Nela, ele mencionou a quantidade de diferentes nacionalidades trabalhando atualmente na Guerrilla Games, a escolha de criar Aloy como um contraponto à série Killzone, dirigida por homens e ‘cinza’, e o estúdio optando por não adotar o ‘crunch’ (trabalhar de forma exaustiva para atender os prazos estipulados).

Mathijs de Jonge: “Isso acontece muito pouco conosco. Estamos muito conscientes das desvantagens do crunching, então levamos muito isso em consideração em nosso planejamento. Para dar um exemplo, no Natal dissemos que não haveria trabalho e que todo mundo poderia ter duas semanas de férias. A empresa estava fechada, você não podia nem ir trabalhar lá.

Algumas pessoas gostam de continuar trabalhando, não querem necessariamente as férias de Natal. Isso é permitido, não vamos impedir isso. Mas do ponto de vista da empresa, enviamos uma mensagem muito forte.
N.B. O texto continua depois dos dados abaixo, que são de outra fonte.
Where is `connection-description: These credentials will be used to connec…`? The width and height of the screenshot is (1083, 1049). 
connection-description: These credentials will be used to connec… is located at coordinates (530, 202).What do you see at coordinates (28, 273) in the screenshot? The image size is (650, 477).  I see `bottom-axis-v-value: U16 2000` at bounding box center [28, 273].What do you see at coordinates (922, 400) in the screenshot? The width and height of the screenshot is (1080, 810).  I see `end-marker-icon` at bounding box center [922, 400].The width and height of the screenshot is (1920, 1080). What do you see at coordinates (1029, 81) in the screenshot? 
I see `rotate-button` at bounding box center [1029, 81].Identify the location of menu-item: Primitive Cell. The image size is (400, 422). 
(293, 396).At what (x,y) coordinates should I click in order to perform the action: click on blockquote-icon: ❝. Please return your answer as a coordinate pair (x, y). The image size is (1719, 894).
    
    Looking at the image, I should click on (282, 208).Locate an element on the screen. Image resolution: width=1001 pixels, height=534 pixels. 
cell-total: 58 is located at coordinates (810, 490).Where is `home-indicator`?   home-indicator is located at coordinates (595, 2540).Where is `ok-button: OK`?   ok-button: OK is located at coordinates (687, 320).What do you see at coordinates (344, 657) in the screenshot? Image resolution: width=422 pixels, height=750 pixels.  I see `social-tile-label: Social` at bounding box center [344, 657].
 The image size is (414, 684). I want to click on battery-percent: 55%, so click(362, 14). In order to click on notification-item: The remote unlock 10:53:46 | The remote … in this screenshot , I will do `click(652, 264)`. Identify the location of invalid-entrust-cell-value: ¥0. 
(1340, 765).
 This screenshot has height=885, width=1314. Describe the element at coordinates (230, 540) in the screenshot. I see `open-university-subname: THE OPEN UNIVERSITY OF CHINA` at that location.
Forbidden West podia ter saído no final do ano passado, mas então talvez tivéssemos que trabalhar horas extras. As pessoas também precisam poder relaxar e tirar férias, por exemplo, para estar com a família e amigos. Isso também contribuiu para a decisão de apenas lançar o jogo agora.”

Ainda sobre Horizon Forbidden West, a PlayStation da Ásia realizou uma ação colaborativa com alguns artistas asiáticos para que fizessem artes de Aloy com seus próprios estilos. Você pode ver os trabalhos, assim como baixar wallpaper para seu PC ou celular dessas artes, neste site.

Horizon Forbidden West

Por fim, ainda sobre as ações promocionais que a PlayStation anda realizando pelo mundo de Horizon Forbidden West, temos uma estátua de Aloy na Itália e outra do Garraveloz na Austrália.